"""
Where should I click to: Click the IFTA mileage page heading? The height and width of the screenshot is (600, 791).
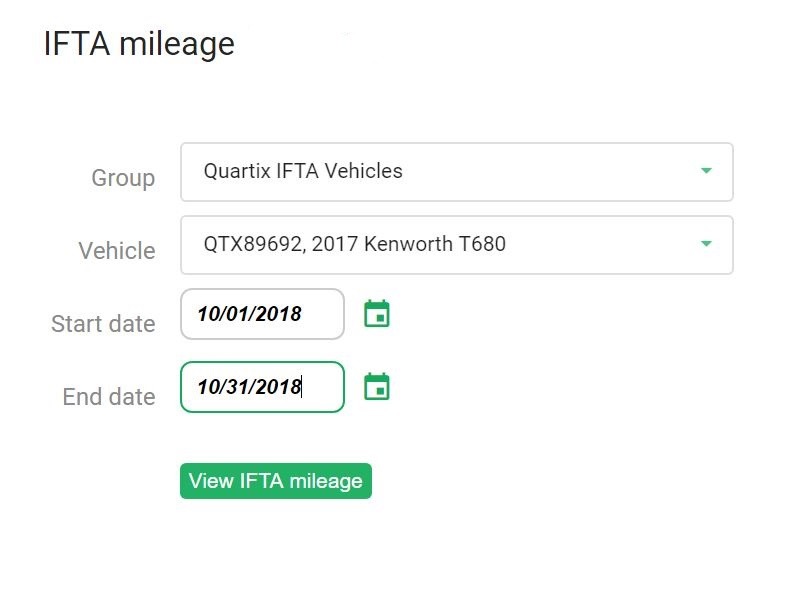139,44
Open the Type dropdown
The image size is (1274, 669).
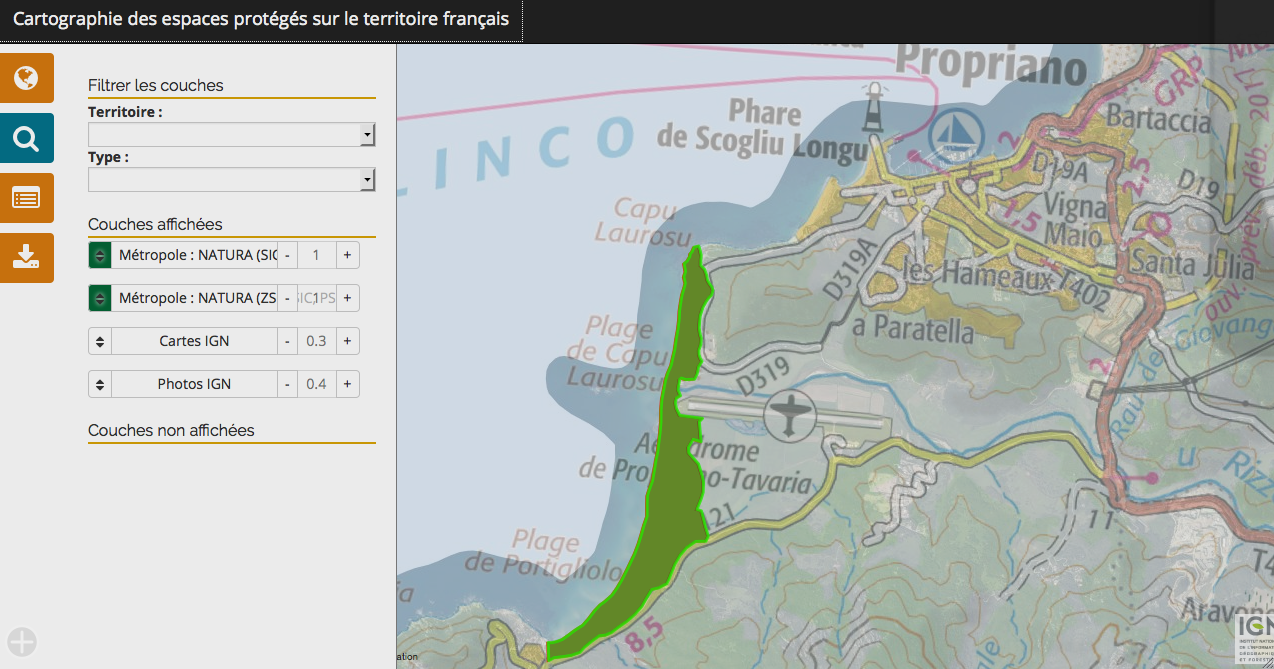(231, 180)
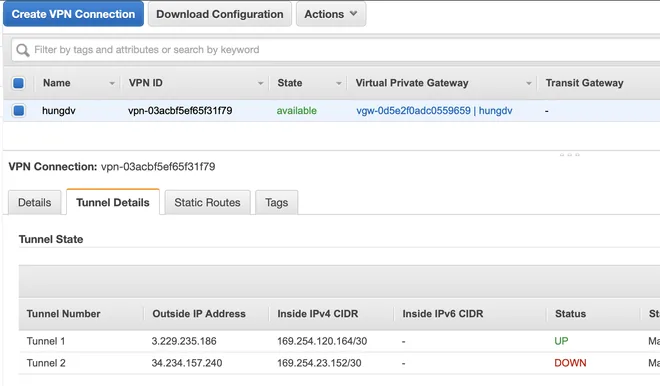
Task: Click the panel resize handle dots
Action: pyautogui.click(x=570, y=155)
"""
- _Problem details_
Would you please output each record exactly, leaving the images out?

- _Expected answer_
Where should I click to: Click the IFTA mileage page heading? The height and width of the screenshot is (600, 791).
139,44
Open the Type dropdown
The image size is (1274, 669).
(231, 180)
Task: Click the panel resize handle dots
Action: pyautogui.click(x=570, y=155)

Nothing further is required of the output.